建物のなかに入ると、一階のロビーらしきところの本棚の一冊の本にダークエンジェルは手を伸ばした。本を奥に押した途端、本棚自体が動き、隠し扉になっていた。そこから地下へ通じる階段を下りると、ビルの外見から一変して、ピンクだらけの部屋に入った。壁紙、机、イス、パソコン、ベッド、ソファーどれをとってもピンクだった。紫晃はピンク一面に目をチカチカさせながらベッドのある方まで進むと、ダークエンジェルをベッドの上に座らせた。

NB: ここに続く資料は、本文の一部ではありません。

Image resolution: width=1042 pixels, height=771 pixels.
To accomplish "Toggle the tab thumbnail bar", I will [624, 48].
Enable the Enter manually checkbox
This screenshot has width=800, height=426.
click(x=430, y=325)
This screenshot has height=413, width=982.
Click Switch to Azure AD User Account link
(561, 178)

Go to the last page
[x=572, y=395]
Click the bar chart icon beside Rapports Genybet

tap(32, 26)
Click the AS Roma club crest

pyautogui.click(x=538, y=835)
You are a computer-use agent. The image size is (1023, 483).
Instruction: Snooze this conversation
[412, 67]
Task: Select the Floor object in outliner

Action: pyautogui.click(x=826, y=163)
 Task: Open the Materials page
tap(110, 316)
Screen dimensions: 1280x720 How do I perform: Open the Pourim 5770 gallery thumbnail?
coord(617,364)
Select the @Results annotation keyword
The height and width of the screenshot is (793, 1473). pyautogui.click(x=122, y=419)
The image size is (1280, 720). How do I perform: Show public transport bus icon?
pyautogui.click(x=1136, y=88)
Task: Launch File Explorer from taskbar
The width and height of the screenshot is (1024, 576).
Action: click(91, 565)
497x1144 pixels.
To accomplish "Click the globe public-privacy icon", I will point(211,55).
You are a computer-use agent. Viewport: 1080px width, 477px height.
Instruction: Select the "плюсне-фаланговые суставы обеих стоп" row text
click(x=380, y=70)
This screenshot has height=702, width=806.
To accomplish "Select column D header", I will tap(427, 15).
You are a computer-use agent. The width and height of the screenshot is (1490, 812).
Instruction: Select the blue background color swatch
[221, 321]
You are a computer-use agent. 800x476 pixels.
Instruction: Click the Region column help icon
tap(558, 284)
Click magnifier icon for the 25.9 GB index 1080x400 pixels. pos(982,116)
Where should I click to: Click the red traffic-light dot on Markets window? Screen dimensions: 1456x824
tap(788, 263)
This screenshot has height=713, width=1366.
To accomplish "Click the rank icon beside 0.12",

 逃げるのに必死であまり気にも止めなかったが、改めてダークエンジェルの姿を見ると、マントはギザギザになり、黒のフリルの短いスカートも裾が破けており、そこから見える足からは数箇所怪我をして血が出ていた。毛先がくるっと巻かれた綺麗な長い黒髪は、ところどころ焼けてチリチリになっていた。そんな変わり果てた姿を目にして、何もできず、さらに彼女を傷つけてしまった罪悪感に、紫晃は思わず顔を歪めた。

「なーに怖い顔してるのよ。」

最初に口を開いたのはダースエンジェルだった。

「どうして、俺を巻き込んだんだ...俺さえいなかったら、あんたはこんなことにはならなかったはずだ。」

「どうしてって...あんたが一番悪そうな顔してるわよ。」

「顔で判断するな!顔で!!」

「鏡まで割らしてしまうほどの悪人面のくせに、通行人Aで通せるわけないでしょ...あはははっ、あんたホント顔によらず愉快な人ね!」

「顔は関係ねぇって!!!」

「・・・仕方ないわね。私の素顔を見せてあげる。これでおあいこよ。」

「・・・一体何に対するおあいこなんだよ。」

「あんたを巻き込んだからね。借りは返さなきゃ。」

ダークエンジェルは仮面を取ろうと、後頭部に手を伸ばし、仮面の紐を解こうとした。

「借りを返すなら、そんなことしなくていいから、俺を仲間にしないでくれ。」

そう言い終わる前に、既に紐は解かれていた。仮面の下に隠されていた素顔は...素顔は...

(可愛い...可愛いが...)

「・・・誰?」

「でしょうね。」

「・・・」

「・・・」

紫晃は無言で見つめたら、彼女も無言で見つめ返した。仮面で覆われていた部分以外はすすこけており、パッと見たら逆パンダだ。しかし、笑い返せないくらい紫晃は見とれてしまった。日本人離れした目鼻立ちに加え、白く透き通った肌、さらに深い青色をした瞳が紫晃を捉え、吸い込もうとしている。これでネーミングセンスがよかったら・・・と紫晃はどこでどう間違えてしまったのかをあれこれと考えていた。

「・・・何か言いなさいよ。」

「いや、てっきり有名人だと思った・・・」

「し、失礼ねっ!悪役は有名人じゃないとダメって誰が決めたのよ?」

「いや、借りを返すっていったのに対してこれは割に合わな、ふぐっ!?」

 先の尖ったブーツが紫晃の足の泣き所に衝突した。

「もっと現実をみなさいよ!」

「こっちのセリフだぁぁぁぁ!!!」

「いちいち声が大きいのよ!私の素顔を見てしまった以上、あんたはもう仲間なの。はい、わかった?」



 こうして紫晃はピュアブラックとなった。

 それは、9月13日金曜日のこと。